Marrikka Trotter MDesS ’08 presents public art installation
Marrikka Trotter, MDesS ’08, and 50 fifth graders from the Josiah Quincy Elementary School recently presented “small things,” a temporary urban public art intervention along Marginal Road in Boston’s Chinatown. The project creatively appropriates an underused and overlooked edge of public space for public use by using everyday materials and simple tactics to construct an engaging recreational space. The students collected and recycled materials such as plastic grocery bags and plastic bottles to create an abstract ‘garden’ of pattern and color to enhance this border zone. The installation aims to encourage active civic transformation of existing urban space and to draw attention to the eroding edges of this community. The art installation is intended to demonstrate how outdoor public resources in neighborhoods like Chinatown can be enhanced by creative, collaborative design.

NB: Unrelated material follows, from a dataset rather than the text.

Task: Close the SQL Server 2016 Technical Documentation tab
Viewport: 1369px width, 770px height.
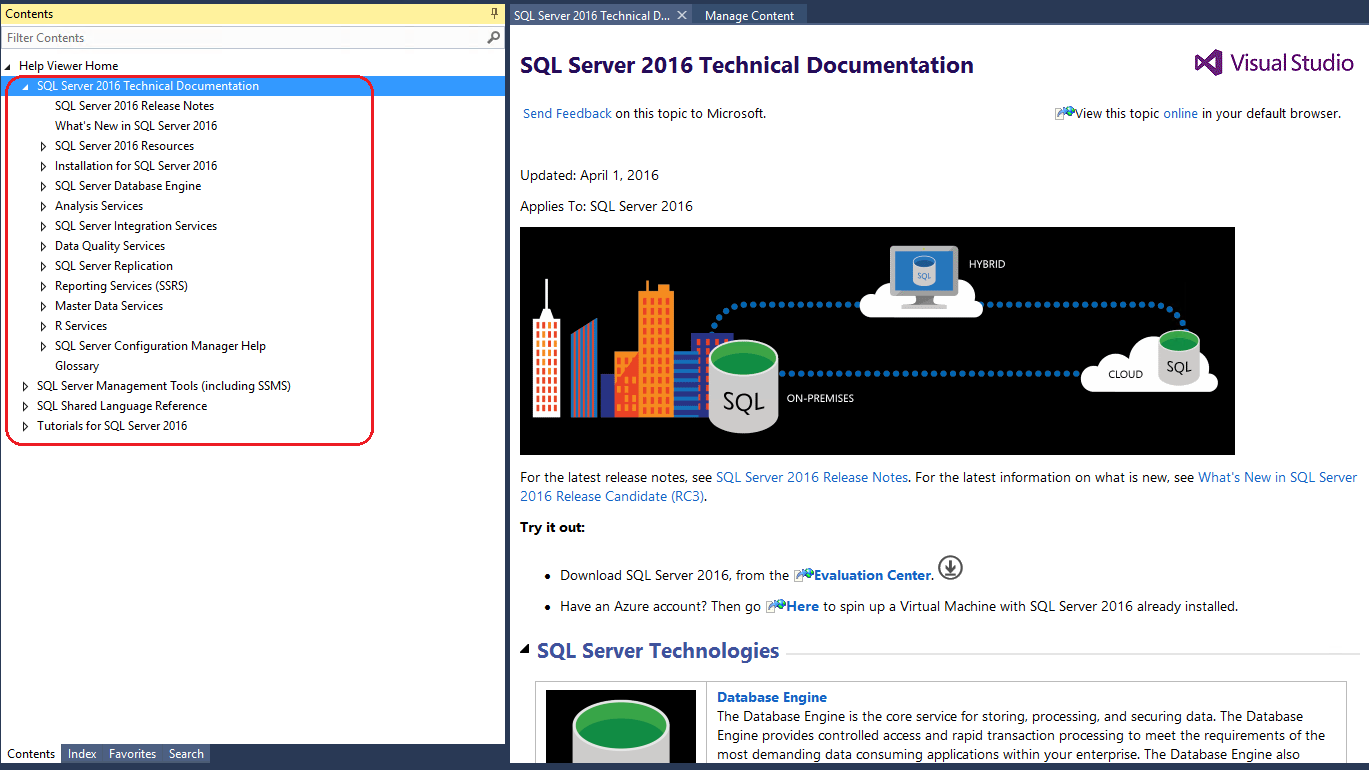Action: [682, 15]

Marrikka Trotter is a Boston-based architectural designer, artist, and writer. She is currently pursuing a Master of Design Studies degree in Architectural History and Theory at the GSD. Marrikka is co-founder of the artists’ initiative, ltd.; co-editor of (Dis)Courses, a Harvard GSD history and theory journal; a contributing writer for Big Red & Shiny, and a designer at Miller Dyer Spears Architects and Planners. This project was conceived and executed with the support of artist Antoni Muntadas at the MIT Visual Arts Program.